In deze zaak gaat het om de vraag of belanghebbende recht heeft op vergoeding van kosten voor beroepsmatige rechtsbijstand in de bezwaarfase. De belanghebbende, een natuurlijke persoon, heeft in 2015 een aanslag in de inkomstenbelasting ontvangen, die gebaseerd was op een belastbaar inkomen uit werk en woning van € 4.994. Na bezwaar heeft de inspecteur de aanslag gedeeltelijk toegewezen, maar de kostenvergoeding voor de bezwaarfase afgewezen.
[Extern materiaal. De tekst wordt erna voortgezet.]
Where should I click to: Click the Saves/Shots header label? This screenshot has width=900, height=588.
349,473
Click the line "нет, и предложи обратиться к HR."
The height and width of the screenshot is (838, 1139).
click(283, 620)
De rechtbank heeft het beroep van belanghebbende ongegrond verklaard, waarna belanghebbende in hoger beroep is gegaan.
Het Gerechtshof Den Haag heeft op 10 oktober 2017 uitspraak gedaan. De kern van het geschil is of de inspecteur onrechtmatig heeft gehandeld, wat zou leiden tot een kostenvergoeding. De rechtbank oordeelde dat de inspecteur geen onrechtmatigheid te verwijten viel, omdat de aanslag was opgelegd op basis van de door belanghebbende ingediende aangifte, die op dat moment correct was. De inspecteur had geen kennis van de latere correcties die door de werkgever van belanghebbende waren doorgegeven.
Het Hof bevestigde de uitspraak van de rechtbank en oordeelde dat de belanghebbende niet in aanmerking komt voor vergoeding van de kosten van de bezwaarfase. De belanghebbende had de verantwoordelijkheid om de vooringevulde gegevens te controleren en had dit nagelaten. De uitspraak van het Hof houdt in dat de kosten van rechtsbijstand niet vergoed worden, omdat er geen sprake was van een aan de inspecteur te wijten onrechtmatigheid. De beslissing is openbaar uitgesproken en partijen zijn geïnformeerd over hun recht om in cassatie te gaan.